ほどよく裸になって著者自らをさらけ出す--『ドストエフスキーとの59の旅』を書いた亀山郁夫氏(東京外国語大学学長)に聞く

ほどよく裸になって著者自らをさらけ出す--『ドストエフスキーとの59の旅』を書いた亀山郁夫氏(東京外国語大学学長)に聞く

新訳『カラマーゾフの兄弟』で名作を蘇らせた著者が、自分自身の人生、現代日本の世情に照らしながら、ドストエフスキーの原点を明らかにしていく。

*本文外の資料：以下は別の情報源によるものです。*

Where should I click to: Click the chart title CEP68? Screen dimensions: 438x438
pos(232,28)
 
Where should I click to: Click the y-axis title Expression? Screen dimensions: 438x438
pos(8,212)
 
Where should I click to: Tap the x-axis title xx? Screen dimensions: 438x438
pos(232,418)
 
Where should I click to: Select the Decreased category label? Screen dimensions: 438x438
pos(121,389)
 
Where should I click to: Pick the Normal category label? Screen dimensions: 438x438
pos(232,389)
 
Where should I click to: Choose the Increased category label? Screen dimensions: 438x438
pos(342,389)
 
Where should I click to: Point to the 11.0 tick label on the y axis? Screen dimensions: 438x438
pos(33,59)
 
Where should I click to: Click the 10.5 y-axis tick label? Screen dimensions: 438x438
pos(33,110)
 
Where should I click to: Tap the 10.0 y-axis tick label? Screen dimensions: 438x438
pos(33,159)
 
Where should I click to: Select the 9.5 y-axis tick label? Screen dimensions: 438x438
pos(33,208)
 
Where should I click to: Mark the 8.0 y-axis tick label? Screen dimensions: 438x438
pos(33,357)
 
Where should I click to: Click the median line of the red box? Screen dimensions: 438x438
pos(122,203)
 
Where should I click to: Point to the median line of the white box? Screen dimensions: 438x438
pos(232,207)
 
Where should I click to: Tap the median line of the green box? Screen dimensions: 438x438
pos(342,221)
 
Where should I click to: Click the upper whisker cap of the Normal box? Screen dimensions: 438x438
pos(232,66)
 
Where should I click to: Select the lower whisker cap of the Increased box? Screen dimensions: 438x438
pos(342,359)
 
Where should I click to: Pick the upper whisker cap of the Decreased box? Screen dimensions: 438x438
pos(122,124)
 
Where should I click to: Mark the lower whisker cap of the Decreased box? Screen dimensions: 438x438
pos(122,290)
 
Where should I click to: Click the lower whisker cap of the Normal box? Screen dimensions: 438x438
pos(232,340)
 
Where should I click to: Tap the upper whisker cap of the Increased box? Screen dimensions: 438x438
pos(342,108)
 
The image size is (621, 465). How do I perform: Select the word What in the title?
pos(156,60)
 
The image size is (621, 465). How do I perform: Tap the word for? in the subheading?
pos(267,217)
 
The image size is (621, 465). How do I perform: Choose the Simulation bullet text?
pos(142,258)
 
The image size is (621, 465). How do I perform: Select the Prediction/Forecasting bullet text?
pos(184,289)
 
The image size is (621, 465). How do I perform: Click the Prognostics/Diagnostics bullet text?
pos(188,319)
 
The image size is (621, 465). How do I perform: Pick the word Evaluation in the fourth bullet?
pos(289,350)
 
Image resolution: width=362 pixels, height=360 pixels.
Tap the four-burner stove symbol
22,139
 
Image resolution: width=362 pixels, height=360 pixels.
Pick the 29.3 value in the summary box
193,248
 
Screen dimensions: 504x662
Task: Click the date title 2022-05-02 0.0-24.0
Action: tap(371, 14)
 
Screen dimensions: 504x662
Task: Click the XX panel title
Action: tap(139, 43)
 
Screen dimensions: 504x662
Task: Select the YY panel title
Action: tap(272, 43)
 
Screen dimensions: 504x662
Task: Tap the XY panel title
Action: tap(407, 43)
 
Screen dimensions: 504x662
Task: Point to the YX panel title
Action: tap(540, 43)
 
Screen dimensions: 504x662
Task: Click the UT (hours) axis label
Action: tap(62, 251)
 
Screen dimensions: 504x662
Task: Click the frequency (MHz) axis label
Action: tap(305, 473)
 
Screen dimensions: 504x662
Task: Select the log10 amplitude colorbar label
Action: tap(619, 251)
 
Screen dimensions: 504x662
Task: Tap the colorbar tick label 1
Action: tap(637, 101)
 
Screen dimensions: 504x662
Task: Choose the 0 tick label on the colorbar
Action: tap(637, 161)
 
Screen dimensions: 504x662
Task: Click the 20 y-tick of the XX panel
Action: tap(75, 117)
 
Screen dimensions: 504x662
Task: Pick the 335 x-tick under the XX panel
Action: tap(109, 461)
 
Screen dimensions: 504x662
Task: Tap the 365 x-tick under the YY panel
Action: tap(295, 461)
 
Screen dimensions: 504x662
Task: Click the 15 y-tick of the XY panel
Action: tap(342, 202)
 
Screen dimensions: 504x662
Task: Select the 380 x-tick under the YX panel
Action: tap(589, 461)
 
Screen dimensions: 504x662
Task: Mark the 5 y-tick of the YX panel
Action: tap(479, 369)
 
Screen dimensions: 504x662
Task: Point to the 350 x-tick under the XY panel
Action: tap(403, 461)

--「ドストエフスキー体験」は日本の作家の作品に多いですね。

この2~3年、日本の現代作家を集中的に読んできたが、ドストエフスキーをあらためて意識して書き始めているのではないか。さかのぼれば三島由紀夫。大江健三郎から村上春樹、高村薫。辻原登にもある。この本で彼らの作品の中に隠されているドストエフスキーの謎めいたモチーフを断片的に拾い上げた。

--モチーフとは。

「二枚舌」と「父殺し」がテーマ。この本で基本的にドストエフスキーの二枚舌性と父殺しを二つの軸に据えながら、自分自身の中にある同じような資質を発見する。「自伝的なエッセー」といえるのだろうが、私がそれを書いて何になるという思いもなくはない。ただ純粋に、ドストエフスキーとの対話の中で、一人の人間がこうやって生きてきたという事実を読んでもらえたらうれしい。

--「黙過」という言葉も散見されます。

黙過もテーマだ。ただし、父殺しと黙過には類似性がある。『カラマーゾフの兄弟』で父親が殺される。それを知っていながら何もしない、黙過する。黙過は、ドストエフスキーの場合、父殺しの延長上にある。

キーワードを立てながら、つねに考える。それが大事だと思っている。黙過は、人が不幸になるのがわかっていて見過ごす、不作為の罪にも結びつく。そこから人間の意識の深層における罪の問題に及んでいくことになる。